Create a new corpus research project using File/New (or: Ctrl+N). For our purposes give it an appropriate name, e.g. Tutorial.

The locations of input and output files now need to be set.

· Select the output directory button

o Create Tutorial as a subdirectory of CorpusStudio.

o Set the output directory to CorpusStudio\Tutorial

· Select the Query directory button

o Create Queries (or: qq) as a subdirectory of CorpusStudio.

o Set the query directory to CorpusStudio\Queries

· Select the input directory button

o Find the Corpora\PPCEME subdirectory on the W drive at:

W:\Letteren\Talen en Culturen\Engelse taal en letterkunde\Corpora\PPCEME

· Select all PSD files in this directory by pressing “Select all files in this directory”.

· SAVE the project! Use Ctrl+S or File/Save.

There are still some more general things to be set, so choose the General tab page.

· Fill in the Author

· Describe the goal of this tutorial

· Add comments about the implementation

· Save the project again.

4. Add a definitions file

For this tutorial we are going to add an existing definitions file. It should be stored in our own CorpusStudio\Queries directory, so that in future projects we can make use of it by choosing Definition/Add.

But for this tutorial we are going to copy it from the location where it is stored on the W-drive using the command Definition/Import.
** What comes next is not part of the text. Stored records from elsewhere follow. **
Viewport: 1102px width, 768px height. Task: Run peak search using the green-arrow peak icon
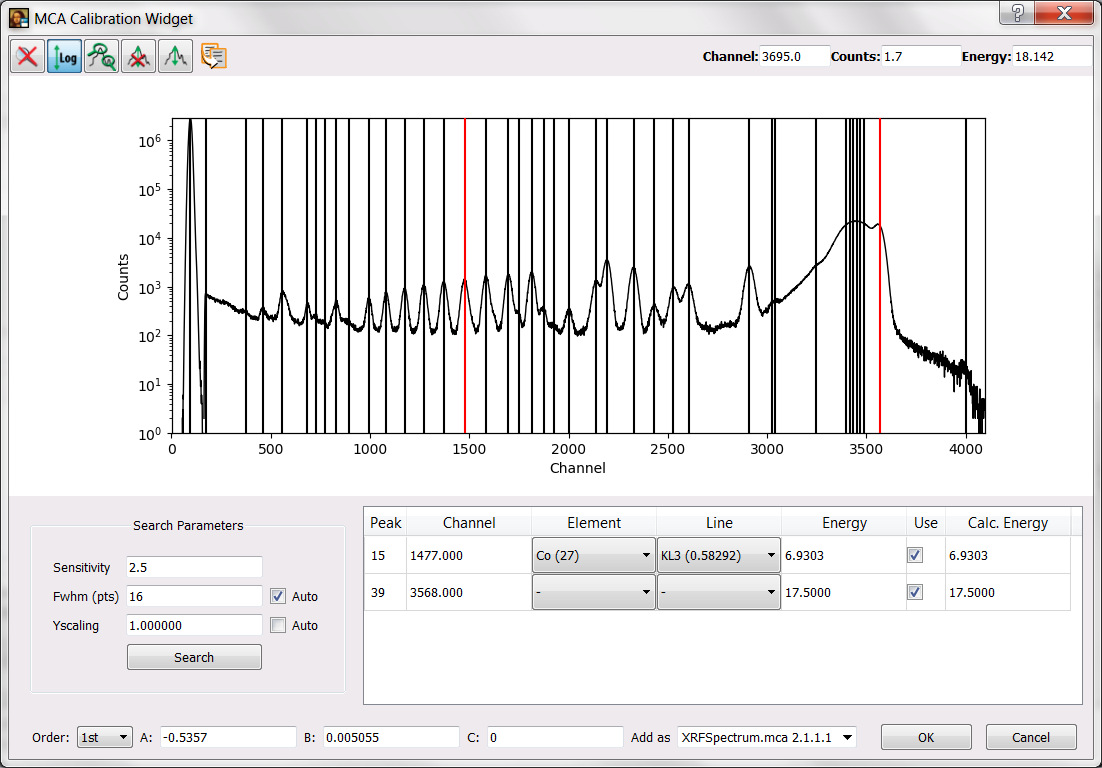pos(175,56)
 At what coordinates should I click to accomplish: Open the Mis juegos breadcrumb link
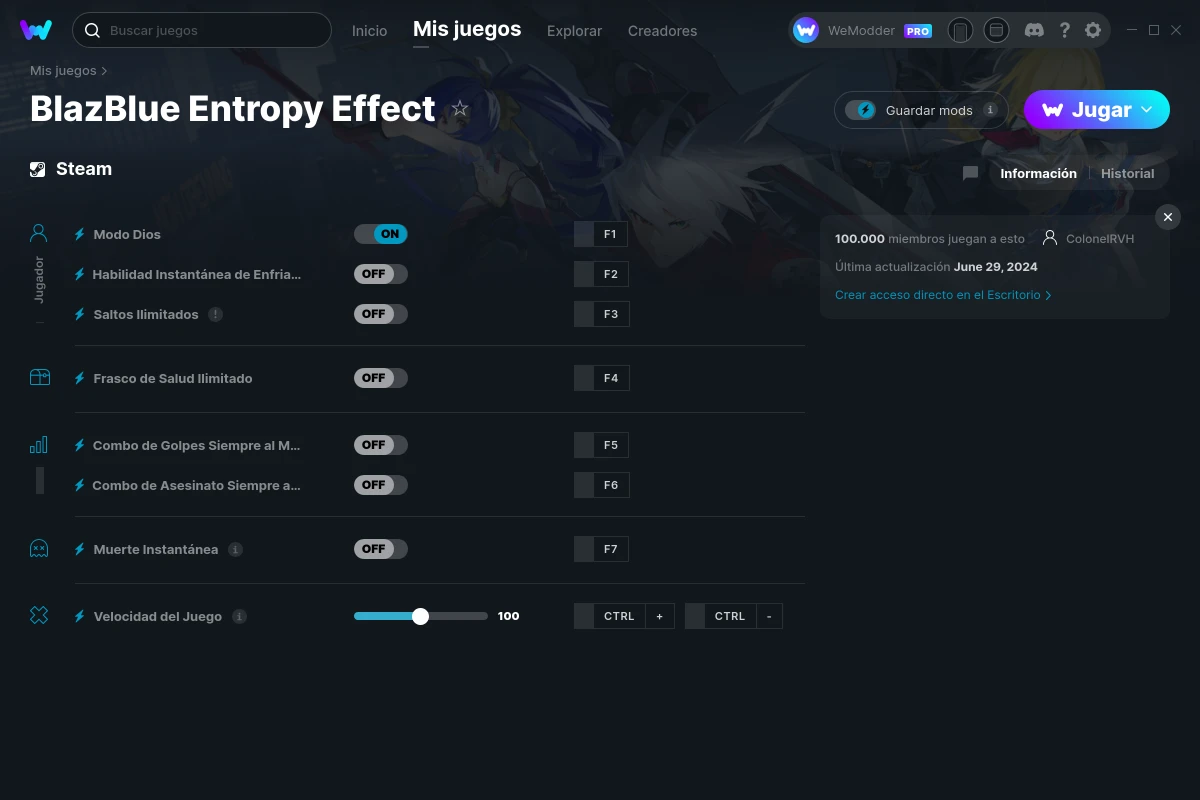63,70
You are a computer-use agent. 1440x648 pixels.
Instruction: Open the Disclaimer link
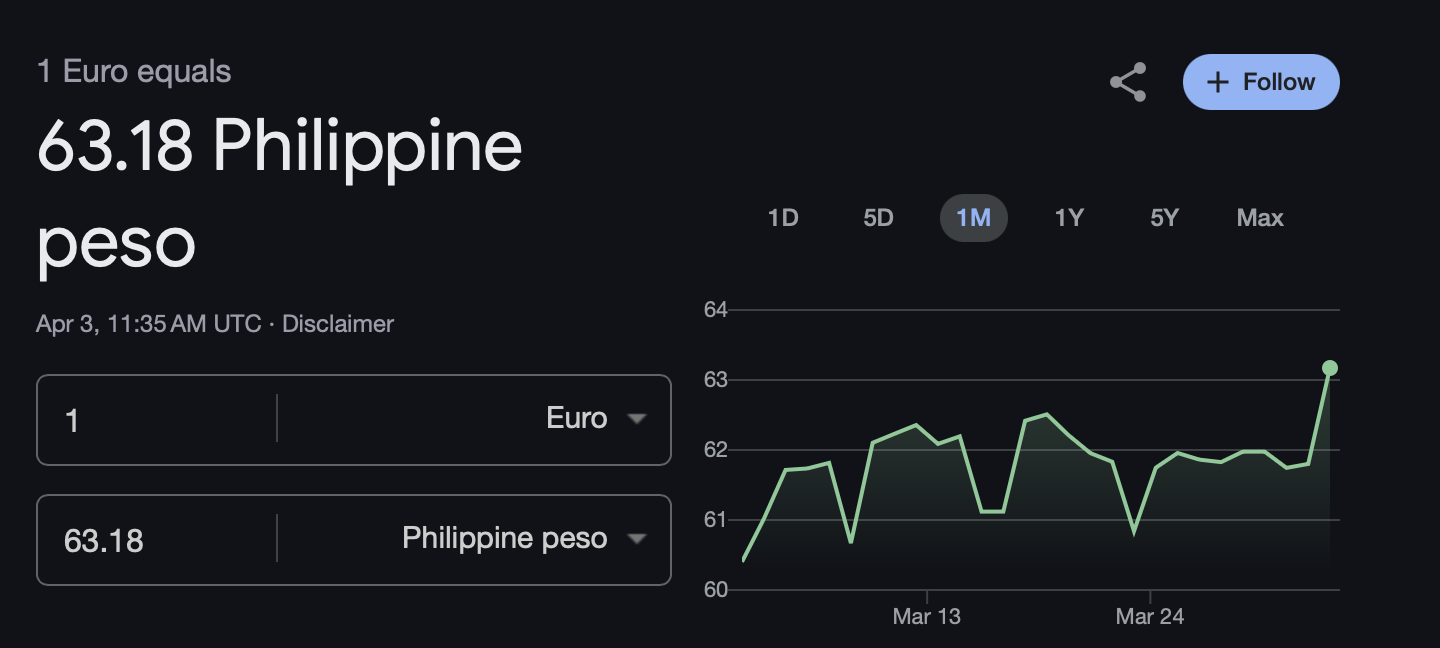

The location of the definition file is the following:

W:\Letteren\Talen en Culturen\Engelse taal en letterkunde\Erwin\CorpusStudio\OE+MEU.def

5. Make the first query

We are now ready to make a first query. This first query should select all IPs with the following characteristics:

· They contain an NP

· They contain a finite form of “to be”

· They contain a CP

Make a new query using Query/New. Give it the following characteristics:

The name: ipNP+BE+CP

This means that we have an IP containing a NP, BE and CP).

The node: IP*

This means that we will be looking in all IP types.

Add to ignore: \**

This means that we will be ignoring nodes containing an *. Such nodes do not contain surface forms, but underlying forms.

Definitions: select OE+MEU
Remove nodes: uncheck this option

We want to be able to do things with nodes that are below the first layer.
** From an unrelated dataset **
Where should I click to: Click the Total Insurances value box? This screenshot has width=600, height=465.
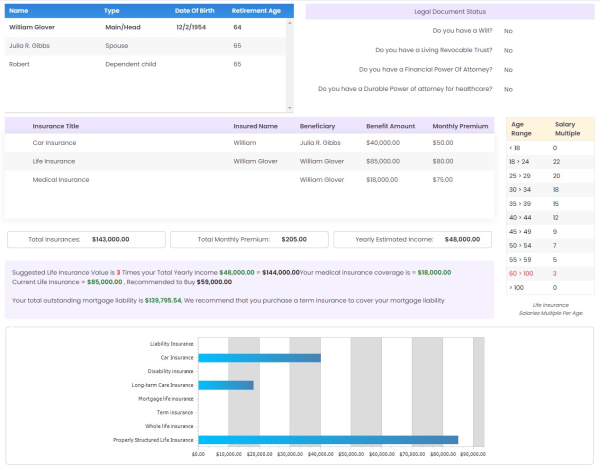tap(85, 240)
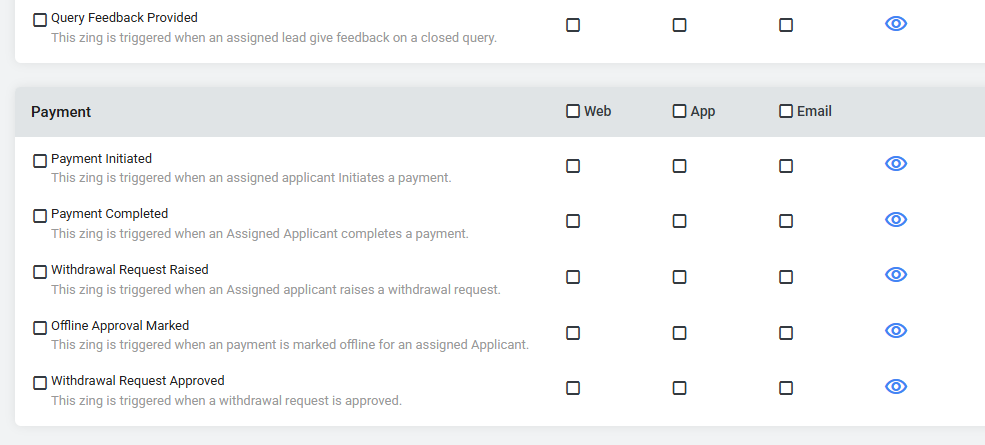View the Payment Completed zing preview
985x445 pixels.
[896, 219]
Print indices: uncheck this option

Indices are the numbers for each node. We would like to see them in the output.

Now fill in the new query so that it looks like the following example:

node: IP*

add_to_ignore: \**

remove_nodes: f

print_indices: t

define: OE+MEU.def

query: ( (IP* iDoms anynp) AND

(IP* iDoms finite_BE) AND

(IP* iDoms CP*)

)

For an explanation of keywords like iDoms (immediately dominates) see Help/Query languages/Corpus search. You will be directed to the CorpusSearch website. By leafing through the tutorial, you will find the explanations of these keywords.

6. Make the second query

The first query only gives IPs which contain the basic ingredients for an it-cleft. We now want to take the output of this first query and make a finer selection to get the actual it-clefts. Make a new query called ipIT-cleft, which should look as follows:

node: IP*

add_to_ignore: \**

remove_nodes: f

print_indices: t

define: OE+MEU.def

query: ( ( (IP* iDoms [1]anynp) AND

([1]anynp iDoms pronoun) AND

(pronoun iDoms pronoun_it) ) AND

(IP* iDoms finite_BE) AND

(IP* iDoms [2]anynp) AND

(IP* iDoms CP*) AND

([1]anynp iPrecedes finite_BE) AND

(finite_BE iPrecedes [2]anynp) AND

([2]anynp iPrecedes CP*)

)

The first part of this query aims to find the it pronoun. The treebank coding of an “it” pronoun can be understood from the following example:

(49 NP-SBJ-2 (50 PRO hit))

The pronoun lexeme hit is inside a node of type PRO, and this node is inside one of type NP.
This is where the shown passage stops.